→ EXERCISE REQUIREMENTS
Count the lines in the data below that contain the word "width" and reply with that number alone.

##########

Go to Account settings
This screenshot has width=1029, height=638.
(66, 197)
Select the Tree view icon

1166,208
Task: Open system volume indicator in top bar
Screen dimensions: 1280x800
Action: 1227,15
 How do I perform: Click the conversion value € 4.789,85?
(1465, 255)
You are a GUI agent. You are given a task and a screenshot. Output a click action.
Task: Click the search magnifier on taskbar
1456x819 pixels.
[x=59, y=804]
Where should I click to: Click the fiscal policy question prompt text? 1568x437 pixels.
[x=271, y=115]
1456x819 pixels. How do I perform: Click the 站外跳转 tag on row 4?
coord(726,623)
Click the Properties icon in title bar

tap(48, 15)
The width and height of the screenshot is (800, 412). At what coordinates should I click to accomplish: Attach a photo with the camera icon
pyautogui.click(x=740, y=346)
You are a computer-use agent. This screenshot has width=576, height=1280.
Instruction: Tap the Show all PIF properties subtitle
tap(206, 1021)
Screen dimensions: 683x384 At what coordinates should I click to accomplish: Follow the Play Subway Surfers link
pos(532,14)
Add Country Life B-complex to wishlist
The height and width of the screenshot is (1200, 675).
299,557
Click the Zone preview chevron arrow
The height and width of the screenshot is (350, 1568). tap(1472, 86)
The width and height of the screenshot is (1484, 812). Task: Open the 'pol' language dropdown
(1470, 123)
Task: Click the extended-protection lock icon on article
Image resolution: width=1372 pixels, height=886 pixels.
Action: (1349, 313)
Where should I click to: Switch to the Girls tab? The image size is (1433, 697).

##########

→ ANSWER TO THIS TASK
7